Standards such as ISO 22301 (Business Continuity) and ISO/IEC 27001 (Information Security) are increasingly relevant as reference points when assessing whether resilience measures are reasonable or market standard. This is particularly so in disputes, regulatory scrutiny or transactional due diligence.

Data sovereignty moves from policy to property

The conflict also sharpens the focus on where data is stored and under whose control.

Data sovereignty is no longer driven solely by data protection law. Geopolitical risk, sanctions exposure and national security considerations are influencing decisions about site selection, ownership structures and operational control of data centres.

For the UK and EU, this is accelerating demand for:

  • In‑country and sovereign data centre capacity.
  • Greater scrutiny of foreign ownership and control.
  • Contractual restrictions on data location, access rights and cross‑border failover arrangements.

From a property and development perspective, this has implications for planning strategy, investment structuring, joint ventures and long‑term asset value, particularly where sites are intended to support public‑sector, regulated or sensitive workloads.

Energy security becomes part of resilience

Recent events in the Middle East underline a further and often under‑appreciated risk. Data centre resilience is inseparable from energy security.

The current conflict involving Iran has driven a sharp increase in global oil prices, compounded by Qatar’s unprecedented decision to halt oil production. That development alone has exposed the fragility of global energy supply chains and the speed at which geopolitical events can translate into economic and operational instability. For infrastructure reliant on continuous, high‑volume power, the implications are immediate.

In this context, energy strategy is no longer just a question of cost or sustainability. Secure, controllable access to power is now a core resilience issue.

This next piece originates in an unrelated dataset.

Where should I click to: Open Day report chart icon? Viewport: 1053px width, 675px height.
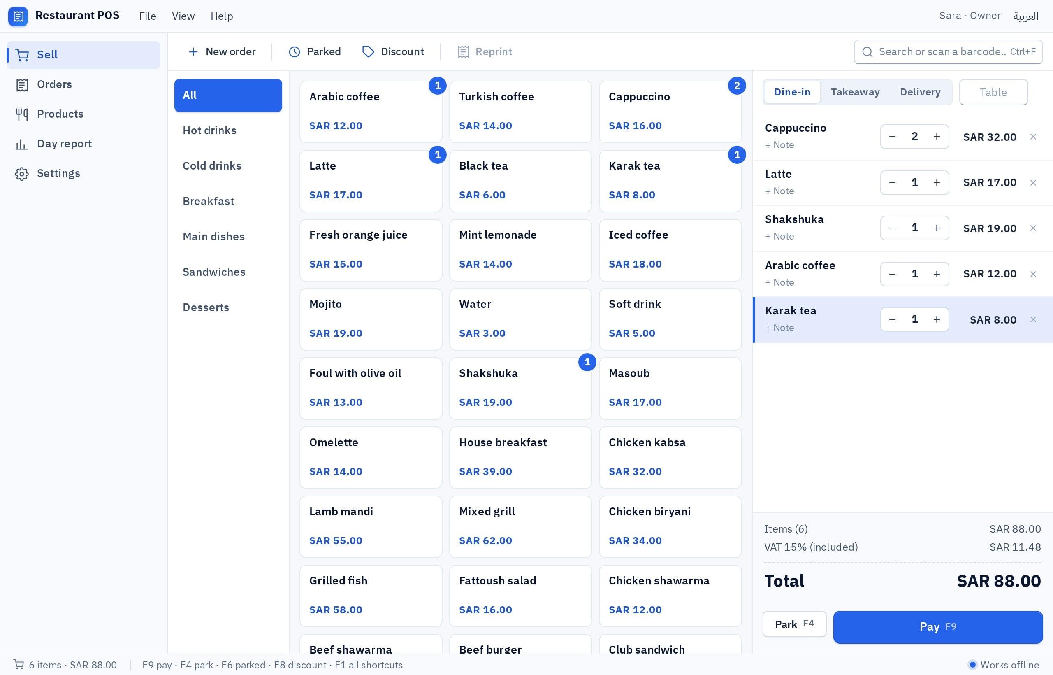coord(22,144)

While the sustainability case for renewables is well established, the energy security case cannot be undervalued. On‑site and locally generated power, including wind, solar and tidal energy, can reduce dependence on volatile international markets and exposed fuel supply routes when paired with appropriate storage and grid balancing. Small Modular Reactors (SMRs) are also increasingly being examined as a potential long‑term solution for delivering stable, low‑carbon baseload power to energy‑intensive infrastructure such as data centres.

For developers, investors and occupiers, this reframes energy procurement as a legal and strategic risk issue. It raises questions around long‑term power availability, exposure to fuel and pricing shocks, planning and consenting strategy, and how energy risk is allocated contractually across ownership and operational structures.

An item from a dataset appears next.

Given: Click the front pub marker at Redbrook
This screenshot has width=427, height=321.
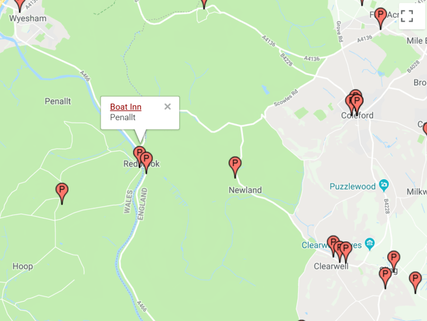Looking at the screenshot, I should [146, 162].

In short, resilience is no longer just about surviving outages. It is about insulating critical infrastructure from geopolitical energy shocks. Sustainability remains vital, but the current conflict demonstrates that energy security now sits alongside decarbonisation as a primary driver of data centre strategy.

Resilience, sustainability and regulation are converging

Resilience cannot be separated from sustainability. For example, the EU’s Energy Efficiency Directive now imposes reporting and performance obligations on larger data centres, including energy usage, cooling efficiency and waste heat reuse.

While driven by climate policy, these requirements also support resilience by reducing strain on power, cooling and grid infrastructure. All of these are critical during periods of disruption. For developers, energy strategy is increasingly inseparable from resilience strategy.

What this means in practice

For those involved in developing, owning or operating data centres, the lesson is clear. Resilience, data sovereignty and energy security must be embedded at a legal and structural level, not retrofitted later.

That means:

  • Addressing resilience and power security at the site selection and planning stage.
  • Clearly allocating operational and energy‑related risk in contracts and funding documentation.
  • Treating regulatory compliance as a value‑preserving exercise, not a tick‑box.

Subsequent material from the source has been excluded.